Some of the ufc’s constricting contract policies can be compared to the now banned practice of using wires to trip horses on cue to make exciting action for the paying customer. It was expedient for the producers, but was deadly to a lot of horses. Tripwires were eventually outlawed in the states but still used in the over seas market.
There’s no down side to setting the precedent of banning such practices designed only to maximize profit for a corporation at its individual workers expense.
No, Stel, you are wrong. None of the UFC’s contract policies could be compared to the intentional injuring of animals that sometimes even led to their eventual deaths. I’m embarassed for you and your family that you would make such an analogy. I know fighters that have competed in UFC and Strikeforce events and I know fighters that have competed in professional boxing events. None of them were ever forced to sign any contract. They and their management teams had a say in their business decisions. The horses in your analogy had none. And that’s only one way in which your analogy fails. I have no problem with California adopting this legislation if they so choose. And I have no problem with Zuffa taking their business to jurisdictions that have policies in place which more closely mirror California’s historic MMA policies. But let’s be adults about his. Melodrama is overrated. You’re better than that.
The American Kickboxing Academy didn’t have a say when presented with an assignment of video game rights, exclusively and forever, unless of course accepting their termination is the “choice” you believe they had.
The majority of UFC fighters oppose this bill? Ahh–no.
As to the champions clauses–they have been a factor numerous times already. To say they have not is flat out incorrect. Further, are you to say that someone must first suffer to correct an inequity? Is that really your position?
I ask again, why shouldn’t mixed martial artist enjoy the same protection that boxers have? They already have that protection. Is there a valid reason as to why mixed martial artists should be treated as second class citizens?
As to the proprietary interest in a fighter–this isn’t problematic at all–hasn’t crippled boxing.

-- SET TASK A --
From the UFC contract thread, quote the stretch from "As to the champions" through "second class citizens?".
-- SET TASK B --
Answer these about the UFC contract thread:
(i) What banned practice were some of the UFC's contract policies compared to?
(ii) Which academy is said to have had no say when presented with an assignment of video game rights?
(iii) Which athletes are said to already have the protection that mixed martial artists should enjoy?
The material after this point comes from a separate source.

-- SOURCE EXCERPT --
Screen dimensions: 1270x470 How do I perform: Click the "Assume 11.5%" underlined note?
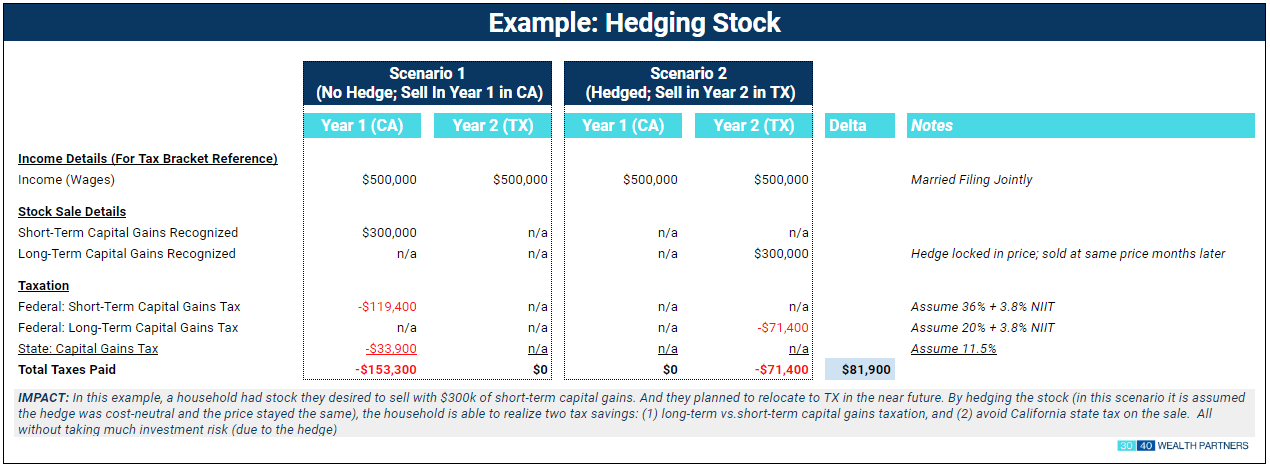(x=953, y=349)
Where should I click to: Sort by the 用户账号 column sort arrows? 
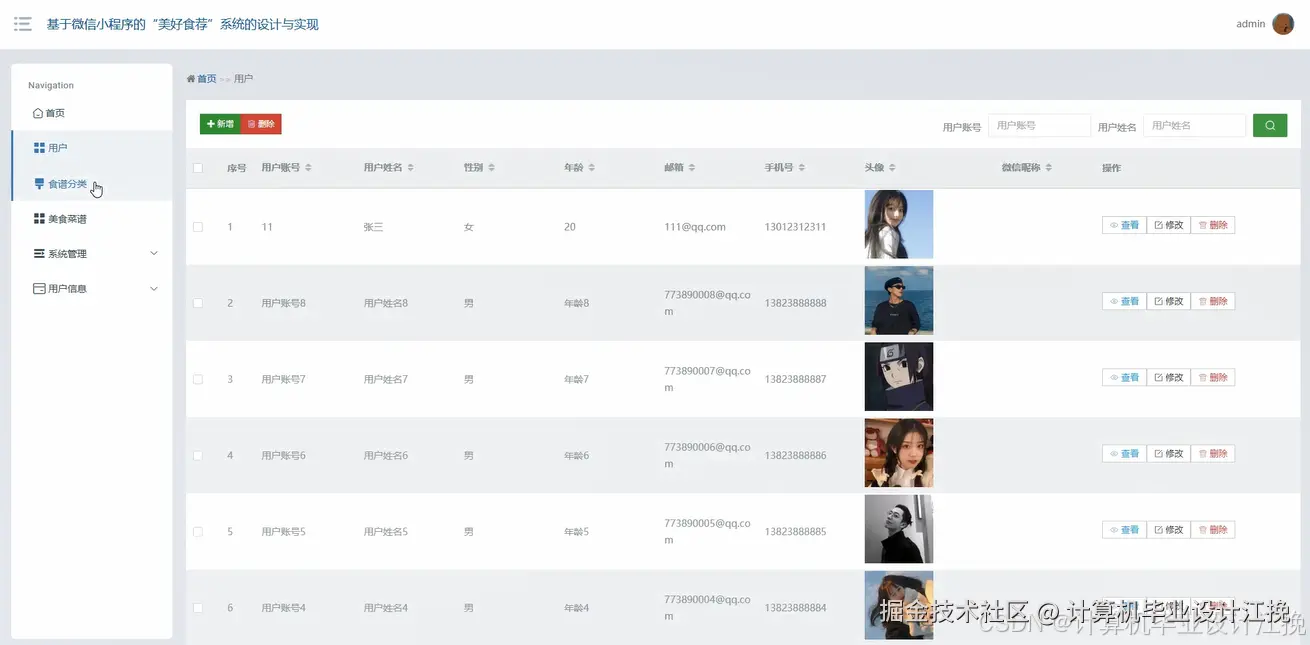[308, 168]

-- FULL RESPONSE A --
As to the champions clauses–they have been a factor numerous times already. To say they have not is flat out incorrect. Further, are you to say that someone must first suffer to correct an inequity? Is that really your position?
I ask again, why shouldn’t mixed martial artist enjoy the same protection that boxers have? They already have that protection. Is there a valid reason as to why mixed martial artists should be treated as second class citizens?

-- FULL RESPONSE B --
(i) Using wires to trip horses on cue.
(ii) The American Kickboxing Academy.
(iii) Boxers.